Stored items:

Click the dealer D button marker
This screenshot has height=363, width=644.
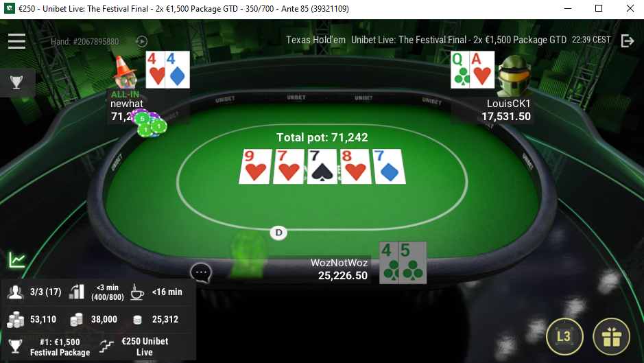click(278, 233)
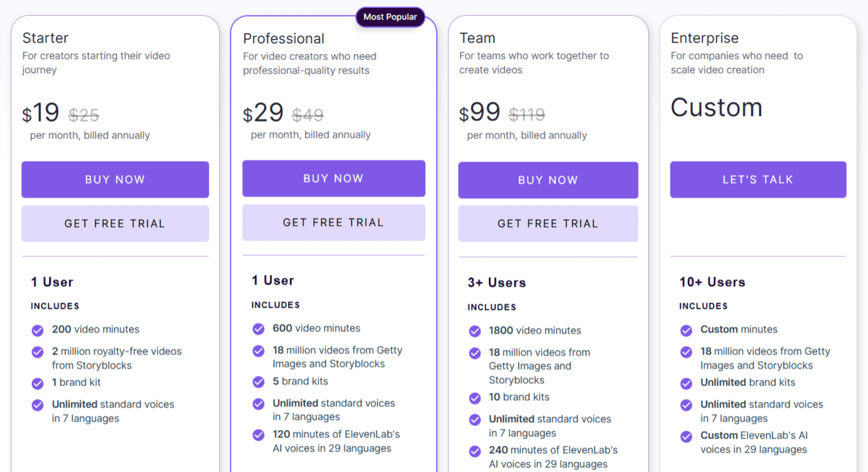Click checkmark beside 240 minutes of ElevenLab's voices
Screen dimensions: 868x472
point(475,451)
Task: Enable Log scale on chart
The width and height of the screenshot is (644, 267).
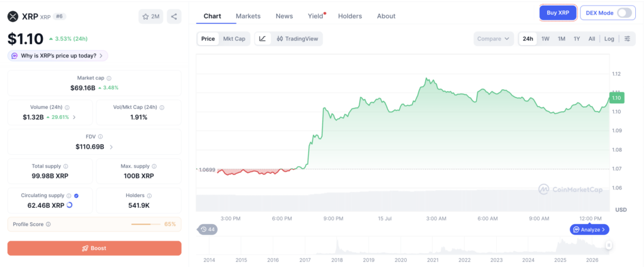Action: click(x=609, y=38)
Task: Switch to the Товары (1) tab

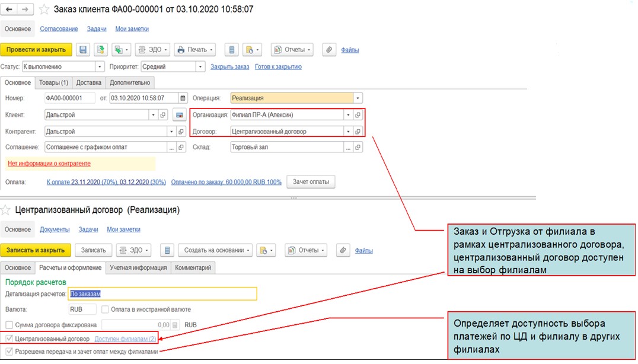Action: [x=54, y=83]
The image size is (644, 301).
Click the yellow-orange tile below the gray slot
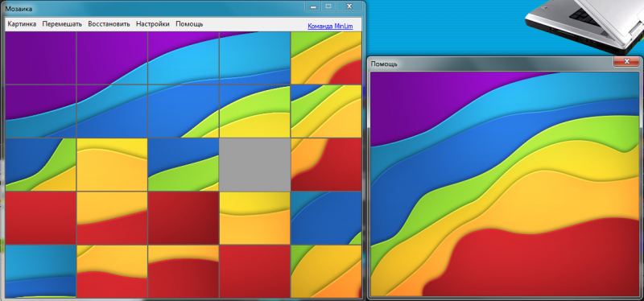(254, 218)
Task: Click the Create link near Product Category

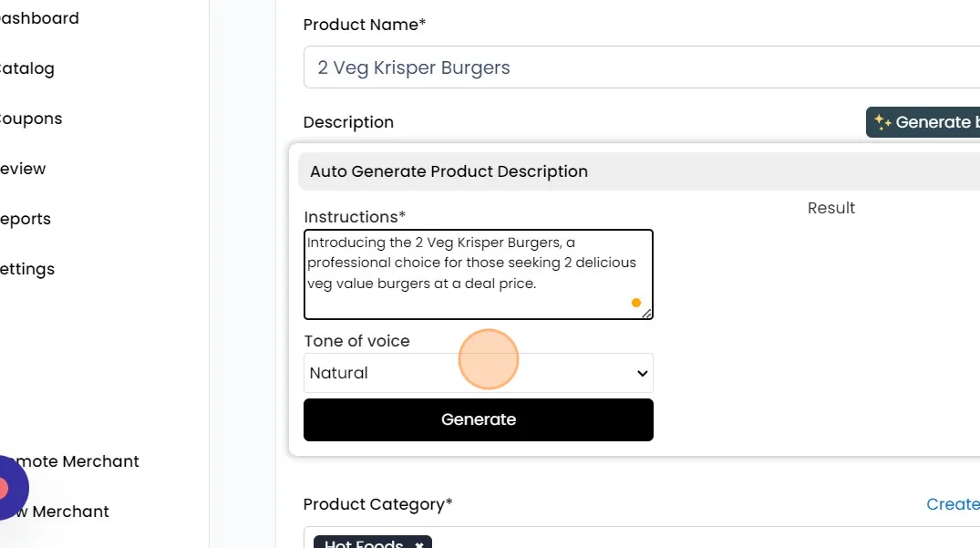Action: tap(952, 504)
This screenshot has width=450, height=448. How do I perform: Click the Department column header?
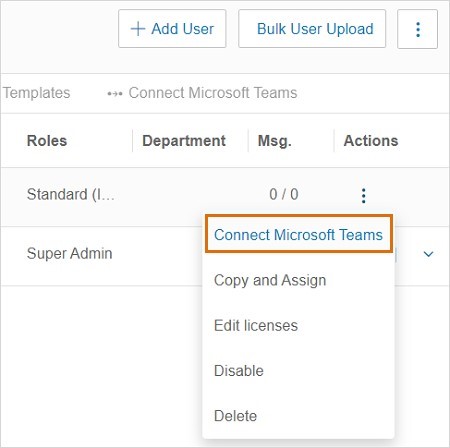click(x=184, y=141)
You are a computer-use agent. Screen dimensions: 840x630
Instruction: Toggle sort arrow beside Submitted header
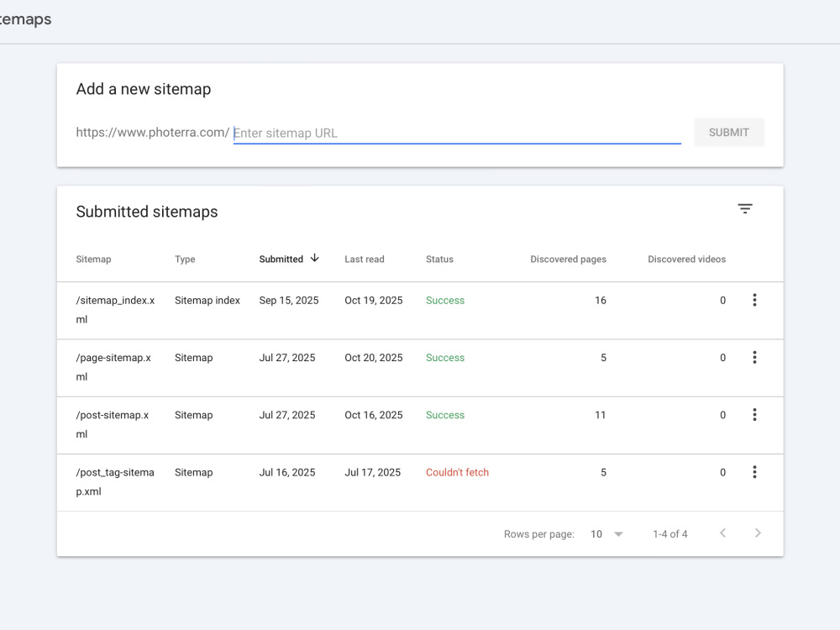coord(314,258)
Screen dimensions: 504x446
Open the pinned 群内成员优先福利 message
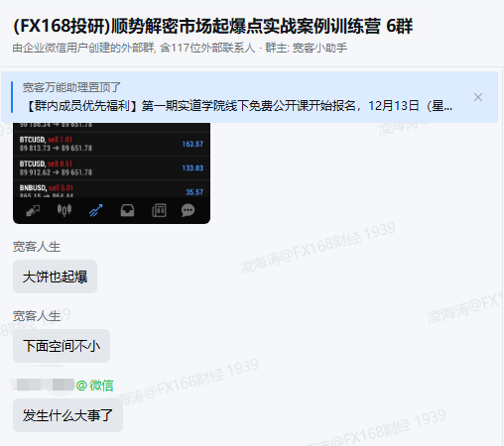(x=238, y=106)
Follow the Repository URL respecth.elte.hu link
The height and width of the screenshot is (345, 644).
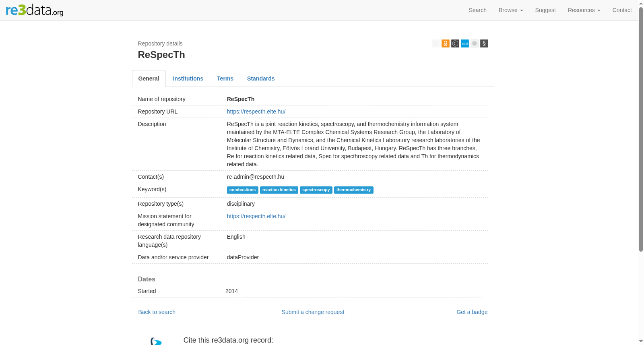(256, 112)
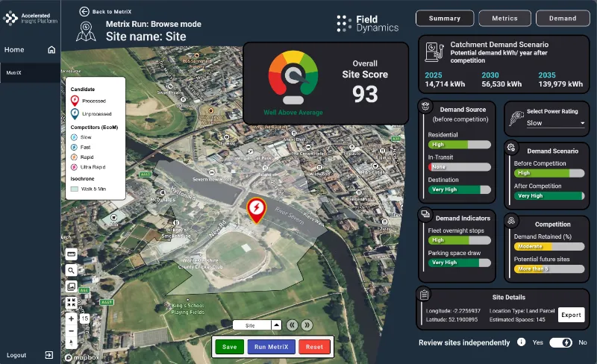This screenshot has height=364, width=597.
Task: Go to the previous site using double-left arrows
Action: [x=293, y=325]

To do →
Give the entries above again exactly, minus their pictures.

Result below →
Click the dealer D button marker
This screenshot has height=363, width=644.
click(278, 233)
Click checkmark beside 240 minutes of ElevenLab's voices
Screen dimensions: 868x472
point(475,451)
Task: Enable Log scale on chart
The width and height of the screenshot is (644, 267).
Action: click(x=609, y=38)
Task: Switch to the Товары (1) tab

Action: [x=54, y=83]
The image size is (644, 301).
Click the yellow-orange tile below the gray slot
(254, 218)
Task: Click the Create link near Product Category

Action: tap(952, 504)
This screenshot has width=450, height=448. How do I perform: Click the Department column header?
click(x=184, y=141)
You are a computer-use agent. Screen dimensions: 840x630
Instruction: Toggle sort arrow beside Submitted header
coord(314,258)
Screen dimensions: 504x446
Open the pinned 群内成员优先福利 message
(x=238, y=106)
Follow the Repository URL respecth.elte.hu link
The height and width of the screenshot is (345, 644).
(256, 112)
This screenshot has height=364, width=597.
Task: Go to the previous site using double-left arrows
Action: [x=293, y=325]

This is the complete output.